2009/10/21

Short Sentences, Long Winded

All that matters are the words,
It’s absurd, to think a thing as fickle as desire would
Clear out the field of players that wield axes,
Come from battles they lose,
Over and over, you know
I often don’t understand the terms you use
Though I love to hear you spin
Your story, beat by beat because
None of it,
Not you, not me
Ever had to make sense,
Tie me up and rip me down
I’ll just let you walk,
Knee deep through my matter,
I’m scattered
My lips are battered from
Chewing the words instead of
Telling you, I was here
Long before your arrival.

Don’t pretend, I amend
My story, I’m no downer
Except you keep dipping low
Where ups reverse
their flow.

2009/10/05

When you get sick, do you prefer to go it alone or be doted upon by a friend, partner, or parent? Do you usually go to work or school or stay home?
Wow is this appropriate for me today!
I had a wound that was pretty well healed until a week ago, and now my body is pouring forth the chemicals of sickness and sorrow, and all that comes along with life's many tribulations.
Most often, when finding that a stage like this has approached the present, I prefer to handle it on my own.
Who wants to be around a sick person?

Even those that love me the most, wanting to lay in bed with me, or come over in the middle of the night to care for me are pushed away.
I miss them as I push them, but in the end I feel better, more empowered.
I write until I need to rest, read when I'm feeling well enough, and watch films of various foreign languages to keep my phonetic abilities in shape. I write sad poems that are open to inferences -which are ususally wrong- and test my narrative skills by jotting down the thoughts of a person without a voice, and theoretically fictional.

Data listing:

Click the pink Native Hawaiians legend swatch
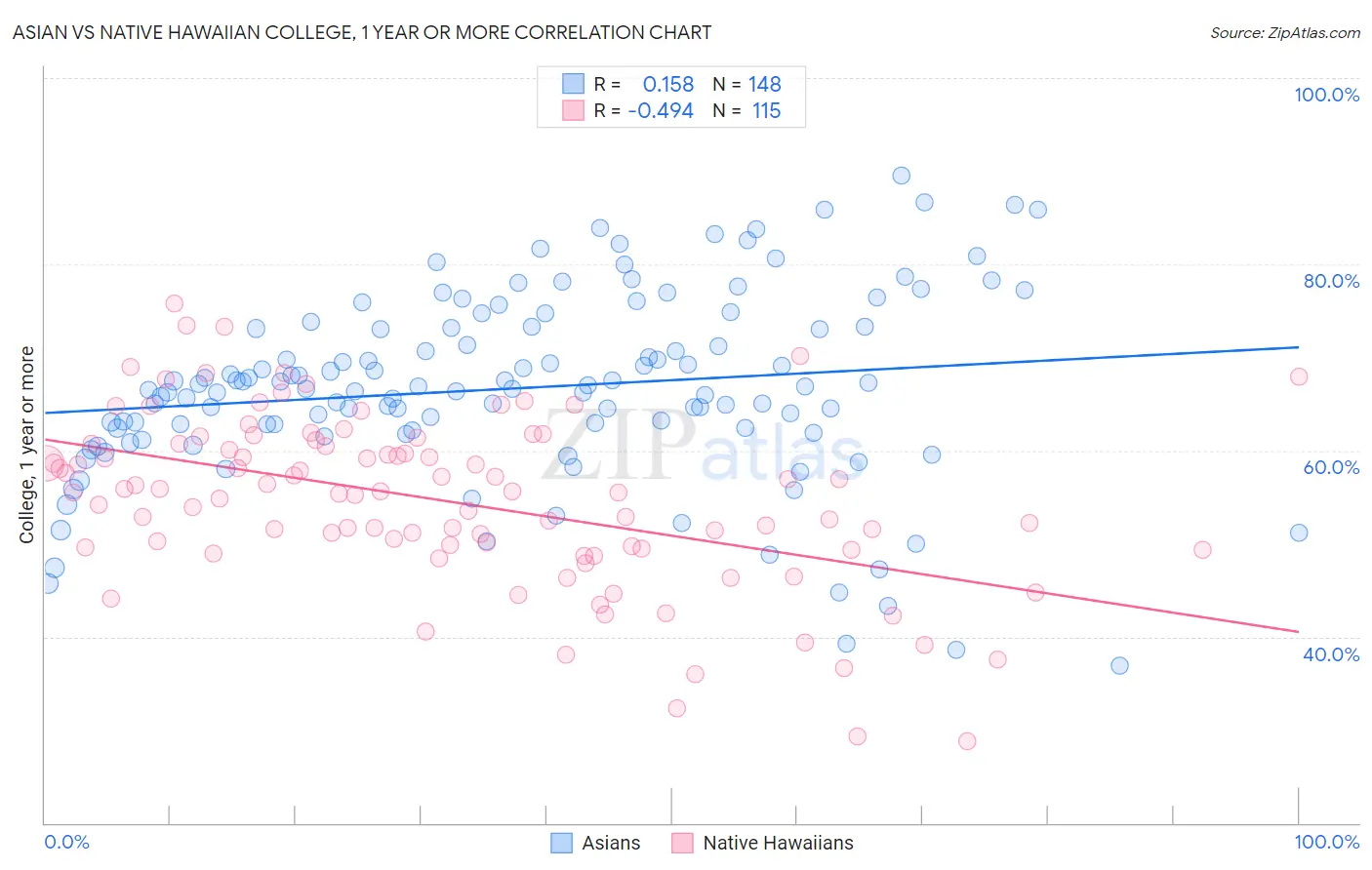The width and height of the screenshot is (1372, 870). pyautogui.click(x=682, y=843)
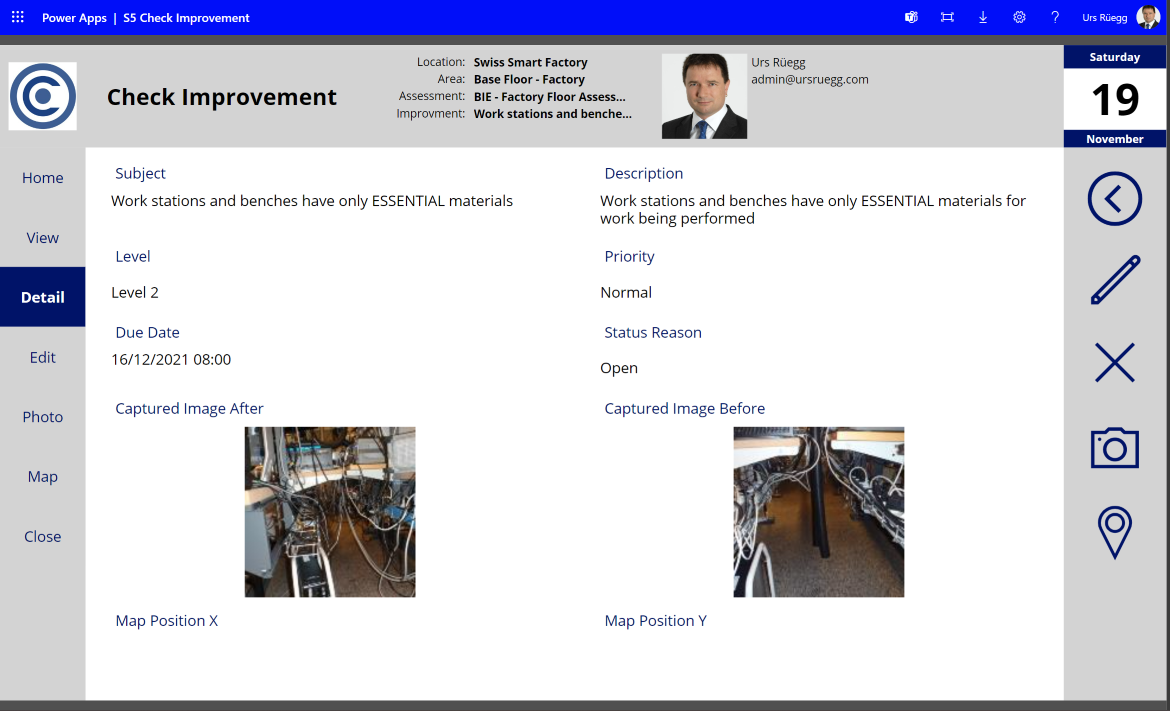
Task: Switch to the Edit navigation item
Action: (x=43, y=357)

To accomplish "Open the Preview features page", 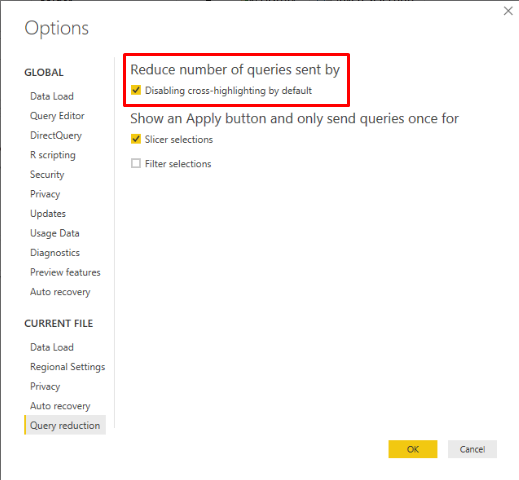I will pos(65,272).
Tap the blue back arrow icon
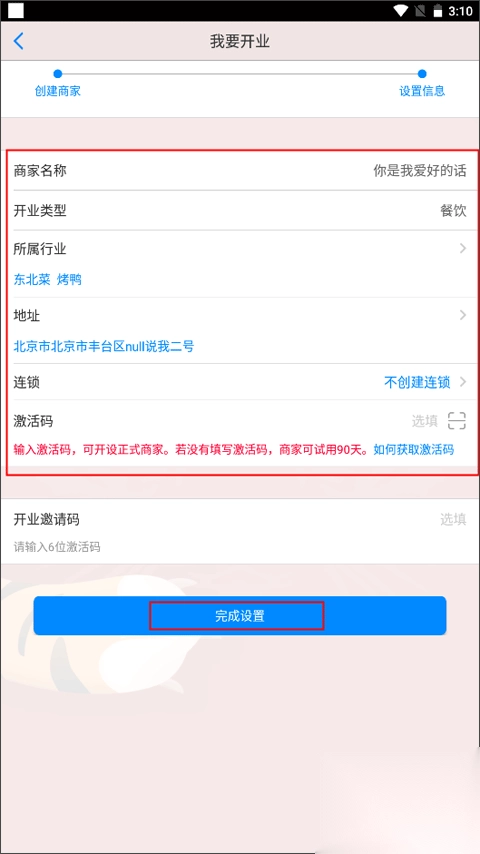Viewport: 480px width, 854px height. click(x=19, y=41)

List of tasks:
#1 Please repeat the blog entries starting with "Don’t pretend, I" and going on through "life's many tribulations.", swapping "wound" for "bruise".
#2 Answer these questions from the blog entries:
(a) What date stands above the poem "Short Sentences, Long Winded"?
(b) Why does the writer watch films in various foreign languages?
(c) Until when had the writer's wound been pretty well healed?
#3 Extend the blog entries, picking up after their final sentence.

Responses for each task:
#1
Don’t pretend, I amend
My story, I’m no downer
Except you keep dipping low
Where ups reverse
their flow.

2009/10/05

When you get sick, do you prefer to go it alone or be doted upon by a friend, partner, or parent? Do you usually go to work or school or stay home?
Wow is this appropriate for me today!
I had a bruise that was pretty well healed until a week ago, and now my body is pouring forth the chemicals of sickness and sorrow, and all that comes along with life's many tribulations.

#2
(a) 2009/10/21
(b) To keep the writer's phonetic abilities in shape
(c) Until a week ago

#3
My hair's finally growing out. Grazing the tops of my shoulder blades, it falls softly in front of my face, and I smile because I'm starting to resemble the lovely girl with cascading ringlets I was just a year ago.

Everytime I ask a question I'm told to write.

Dear scribblers, artists, fondlers, and music makers,
I wish for you a lovely fast paced Monday. As for me, I wish for hibernation beneath the quilts with hot black tea, paper, pens, and books.

2009/10/04

Melancholy Bloodstream

Sore heart I beg you to continue on beating.
The past bears the heaviest load of pain and I
Cannot carry the burden it unloads upon my present
I don’t. Don’t want to see faces in my dreams
Because the thought of love being ignored with doubt
With the ignorant certainty of finding a pearl in a broken clam shell,
Turns my Love to dust when once it was so alive.

A stomach full of flies and no butter
Feeding on afterthoughts like parasites
I plead, dearest muscle keep pumping and I
Will nourish you with hope,
Coddle you with sweet something’s,
Kiss you awake with unspoken promises.

The abundance of what awaits beckons impatiently
Missing you though it hasn’t met you
Yet.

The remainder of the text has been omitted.